Monday, November 2, 2009
Stop Being a Doormat
What is it that is in you tells yourself that you have to put up with abusive and controlling behavior? Usually addicts find someone that helps them continue their addictive ways and they lie to them or abuse them in other ways and the other person lets them. It all begins with you. If you can't change the "it" won't change. Stop blaming the other person for all your troubles and do something different. Read some books on assertiveness, go to a workshop on how to treat yourself better. Change change change and your circumstances will change.
Monday, June 8, 2009
A little direction goes a long way
Why do we get off track in dealing with addictions? We go down the wrong road and we get stuck doing the same thing over and over. We get in the game with the addicted person. Part of codependency recovery is stepping back and going down a different road. For example your spouse comes home drunk. You start giving them bad looks and soon there is a fight. You spent the whole night worrying and getting yourself in a stew to then unleash this wrath on your drunken spouse. What does that create, a big fight where you are both frustrated and screaming like idiots and making your kids neurotic set up for their own problems later in life. How about another road..... go to a movie, read a book, go to the gym, Al-Anon meeting, have a meal etc. Then go to bed and if they come home drunk unless there is a safety issue go to sleep. There will be a much better ending in this road. If they are too sick to go to work don't get involved. Try the two roads yourself.
Friday, June 5, 2009
Enabling
I was talking to a lady yesterday who was very upset at her son. She said he was a heroin addict and has been giving her grief for the last 10 years even going so far as setting her up in a violent situation to get money from her. When he gets out of jail or hospital she dutifully gets him a place, furniture money and then feels bad when he slips back into his addiction. Poor her, she can't see her part in this sad story.
Wednesday, June 3, 2009
Why why why
The answer is not important, the important thing is that we are ready to get some new information and change. Make a decision, do you want to continue to live like this and have the life slowly sucked out of you or do you want something different? It comes down to that and the first step is getting information on what you are dealing with. The person is not the enemy, the sickness is. You can love the person and hate the sickness.
Tuesday, June 2, 2009
Why to people accept another's addiction problem and make it theirs?

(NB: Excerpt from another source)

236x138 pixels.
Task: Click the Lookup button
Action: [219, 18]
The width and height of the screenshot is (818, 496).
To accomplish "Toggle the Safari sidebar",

This is a good question and at the heart of why addiction goes on and on or is permitted to go on and on. I have seen from my work that when an addict or alcoholic sees the consequences of their addiction then they have a good chance of stopping. That means that a big problem is enabling. Individually we enable, businesses enable, unions enable, doctors enable and as a society we enable people to keep going and making the rest of the world around them miserable. It is only when boundaries are set and adhered to that the addict changes. An addict will huff and puff that they were put out of work and how unfair the world is but then end up going through with the SAP interview and following the treatment. It is amazing what I see.